Is this your last chance to get rich in real estate?

Is this your last chance to get rich in real estate?

Several months ago Silvia Cuevas took stock of her life, and it was a profoundly unsettling experience. At 40 she had a solid job with a modest salary at the public library in Santa Ana, Calif. She’d carefully squirreled away some savings and bought herself a little house. She was financially secure – and utterly dissatisfied. All around her, Santa Ana throbbed with the feverish energy of recent immigrants eager to cash in on the promises of America. A short drive from Disneyland, Santa Ana boasts one of the highest concentrations of Latinos of any city in the U.S., and these days it is a hotbed of entrepreneurial activity. Cuevas, though, felt as conservative, meek, and, well, dull as a church mouse in Vegas. “I was going nowhere,” she recalls. “How was I going to find my fortune?” Then a girlfriend introduced her to Nouveau Riche University.
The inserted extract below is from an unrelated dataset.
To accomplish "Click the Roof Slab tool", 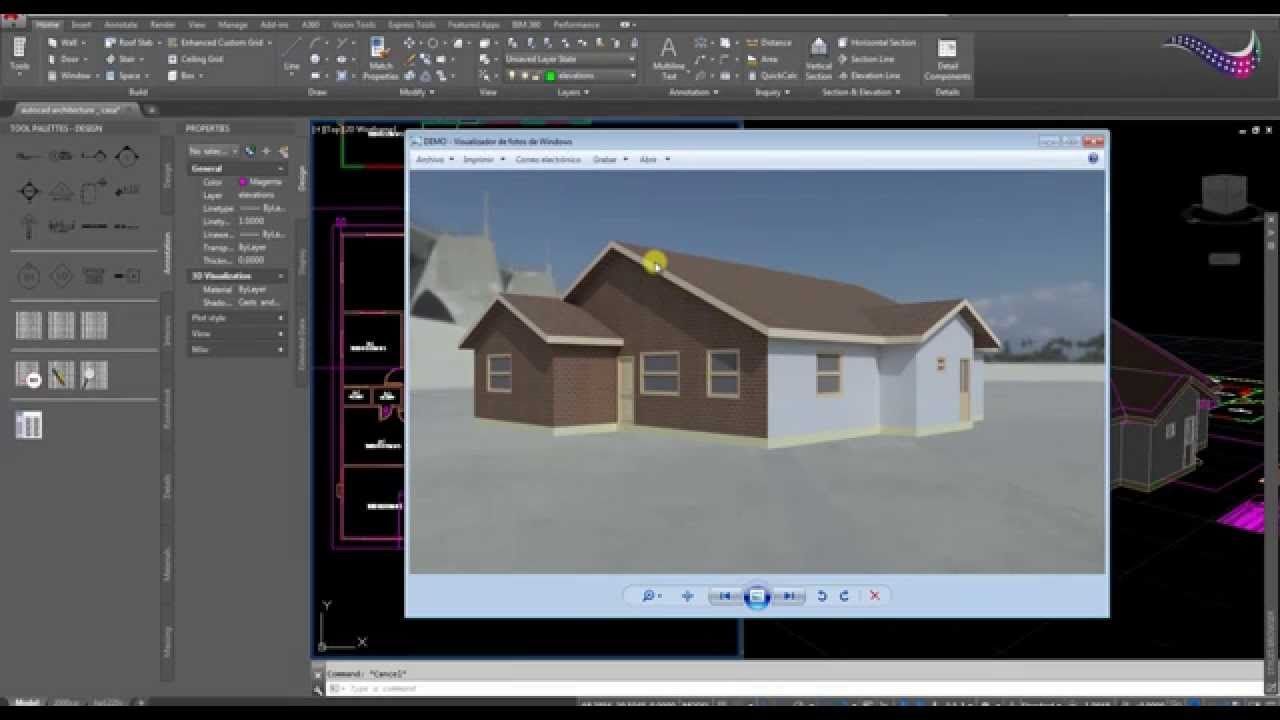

Not exactly a university, Nouveau Riche offers real estate investment classes -and a host of related products and services – to would-be tycoons. In April, Cuevas plunked down tuition of $16,000 and attended a weeklong program in Phoenix. Two weeks later, emboldened by her instructors and an advisor assigned by the university, she refinanced her home, taking out $200,000 – a large share of her equity. She used the money for down payments to buy – sight unseen in one case – three investment properties through a real estate agency controlled by Nouveau Riche. By midsummer Cuevas’ portfolio of investments had grown to include a condo in Colorado, three acres of undeveloped land in the Smoky Mountains, and a three-bedroom house in San Antonio. Her debt load has grown too, thanks to the hundreds of thousands of dollars in loans she took out on the properties, but she doesn’t worry. “I learned how to be bold at Nouveau Riche,” Cuevas says. “They’re the market experts, so I trust them to help me buy. I can’t wait to make my next purchase!”